───── Page extract ─────

Day Six

Kathryn Fuller
Aug 28, 2017 · 3 min read

I think, after six days, we are starting to feel really comfortable here. Relationships with the people here and the landscape and the food and Gonaives seem real, this project seems real.

Today, we finished our bookcase! I guess it takes four (almost) engineers to build one. We got the thumbs up from Pastor Cournet, basically a golden seal of approval, maybe even synonymous with ISO 9000 quality. We’re pretty proud. We’ll put the finishing touches on tomorrow, clean up the room and add the books to the shelves (cross your fingers!). As much as I hate to say this, I’m terrible at hammering and sawing wood and using any sort of power tool. Thank God there are people who flourish in those skills more than I!!

─────

• Stated exercise 1:
In the day six blog post, who gave the finished bookcase a thumbs up?
• Stated exercise 2:
Summarize the day six blog post in two sentences.
• Stated exercise 3:
Transcribe everything in the day six blog post from "Kathryn Fuller" down to "more than I!!".

───── Material provided ─────

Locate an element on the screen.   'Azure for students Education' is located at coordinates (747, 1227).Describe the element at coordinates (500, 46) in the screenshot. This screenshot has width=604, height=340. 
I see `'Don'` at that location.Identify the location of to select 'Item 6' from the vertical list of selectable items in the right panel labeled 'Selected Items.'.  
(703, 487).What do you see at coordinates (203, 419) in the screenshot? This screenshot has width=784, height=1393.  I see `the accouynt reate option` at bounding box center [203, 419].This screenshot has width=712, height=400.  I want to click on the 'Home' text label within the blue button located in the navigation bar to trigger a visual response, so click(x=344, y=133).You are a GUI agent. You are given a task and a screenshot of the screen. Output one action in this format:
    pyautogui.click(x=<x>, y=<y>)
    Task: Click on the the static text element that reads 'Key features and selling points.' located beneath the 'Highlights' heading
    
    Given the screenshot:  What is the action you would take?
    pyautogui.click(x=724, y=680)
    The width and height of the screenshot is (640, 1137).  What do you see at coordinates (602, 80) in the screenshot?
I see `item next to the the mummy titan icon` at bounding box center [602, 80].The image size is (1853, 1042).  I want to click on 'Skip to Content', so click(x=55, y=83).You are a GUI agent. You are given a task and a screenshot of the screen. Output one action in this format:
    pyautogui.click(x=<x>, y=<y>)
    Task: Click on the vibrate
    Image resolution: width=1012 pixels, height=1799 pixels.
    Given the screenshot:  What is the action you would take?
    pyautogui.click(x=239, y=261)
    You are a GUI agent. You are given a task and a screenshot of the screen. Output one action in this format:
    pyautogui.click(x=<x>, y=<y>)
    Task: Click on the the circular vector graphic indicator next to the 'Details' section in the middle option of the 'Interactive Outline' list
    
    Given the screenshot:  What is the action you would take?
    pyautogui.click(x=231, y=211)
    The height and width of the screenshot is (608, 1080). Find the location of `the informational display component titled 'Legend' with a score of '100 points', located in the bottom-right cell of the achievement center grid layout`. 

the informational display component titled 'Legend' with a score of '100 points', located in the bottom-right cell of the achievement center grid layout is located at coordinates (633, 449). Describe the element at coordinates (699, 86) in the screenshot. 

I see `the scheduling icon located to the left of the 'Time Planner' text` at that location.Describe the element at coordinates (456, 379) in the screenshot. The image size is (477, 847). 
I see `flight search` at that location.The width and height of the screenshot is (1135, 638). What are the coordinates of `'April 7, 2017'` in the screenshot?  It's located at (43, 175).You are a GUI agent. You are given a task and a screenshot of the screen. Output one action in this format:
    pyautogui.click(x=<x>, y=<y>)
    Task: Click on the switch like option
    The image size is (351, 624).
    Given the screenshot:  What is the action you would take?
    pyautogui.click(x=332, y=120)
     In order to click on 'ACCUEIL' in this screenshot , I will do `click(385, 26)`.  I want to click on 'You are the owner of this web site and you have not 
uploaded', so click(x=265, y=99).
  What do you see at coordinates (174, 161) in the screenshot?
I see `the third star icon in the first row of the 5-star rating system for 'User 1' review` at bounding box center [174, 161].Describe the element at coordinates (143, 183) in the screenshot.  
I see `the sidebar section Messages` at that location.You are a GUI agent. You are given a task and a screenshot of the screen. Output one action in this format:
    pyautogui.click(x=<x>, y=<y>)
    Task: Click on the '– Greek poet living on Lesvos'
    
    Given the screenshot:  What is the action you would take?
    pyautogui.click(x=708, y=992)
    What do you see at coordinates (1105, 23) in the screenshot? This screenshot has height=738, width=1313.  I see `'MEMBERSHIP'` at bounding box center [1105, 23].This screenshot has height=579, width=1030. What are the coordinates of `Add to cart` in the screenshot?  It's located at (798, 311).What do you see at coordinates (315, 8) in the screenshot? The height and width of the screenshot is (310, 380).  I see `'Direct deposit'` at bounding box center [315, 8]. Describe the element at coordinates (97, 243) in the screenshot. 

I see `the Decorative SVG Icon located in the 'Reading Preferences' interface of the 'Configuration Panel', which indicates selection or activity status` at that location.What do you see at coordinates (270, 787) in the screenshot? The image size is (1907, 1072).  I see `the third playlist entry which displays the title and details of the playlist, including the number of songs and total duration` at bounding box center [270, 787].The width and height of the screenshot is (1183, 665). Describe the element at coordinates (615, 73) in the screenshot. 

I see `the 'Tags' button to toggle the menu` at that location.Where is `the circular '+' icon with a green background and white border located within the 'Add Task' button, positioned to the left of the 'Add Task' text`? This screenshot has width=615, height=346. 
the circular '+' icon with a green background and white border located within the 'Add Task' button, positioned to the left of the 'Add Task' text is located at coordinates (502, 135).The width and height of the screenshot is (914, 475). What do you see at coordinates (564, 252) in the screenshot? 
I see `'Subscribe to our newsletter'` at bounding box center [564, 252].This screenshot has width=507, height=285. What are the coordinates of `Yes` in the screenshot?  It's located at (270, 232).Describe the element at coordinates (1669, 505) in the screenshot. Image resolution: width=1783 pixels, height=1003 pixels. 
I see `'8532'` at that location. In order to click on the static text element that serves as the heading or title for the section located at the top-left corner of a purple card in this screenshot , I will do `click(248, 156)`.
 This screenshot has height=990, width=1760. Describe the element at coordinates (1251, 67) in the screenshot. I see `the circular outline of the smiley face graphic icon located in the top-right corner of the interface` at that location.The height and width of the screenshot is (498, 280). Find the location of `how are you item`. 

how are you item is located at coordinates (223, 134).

─────

• Task response 1:
Pastor Cournet gave the bookcase a thumbs up.

• Task response 2:
After six days, the writer's group is starting to feel comfortable, and their relationships with the people, the landscape, the food and Gonaives, along with the project itself, seem real. They finished building a bookcase that earned Pastor Cournet's approval and plan to put on finishing touches, clean the room and shelve the books tomorrow, though the writer admits to being terrible at hammering, sawing and using power tools.

• Task response 3:
Kathryn Fuller
Aug 28, 2017 · 3 min read

I think, after six days, we are starting to feel really comfortable here. Relationships with the people here and the landscape and the food and Gonaives seem real, this project seems real.

Today, we finished our bookcase! I guess it takes four (almost) engineers to build one. We got the thumbs up from Pastor Cournet, basically a golden seal of approval, maybe even synonymous with ISO 9000 quality. We’re pretty proud. We’ll put the finishing touches on tomorrow, clean up the room and add the books to the shelves (cross your fingers!). As much as I hate to say this, I’m terrible at hammering and sawing wood and using any sort of power tool. Thank God there are people who flourish in those skills more than I!!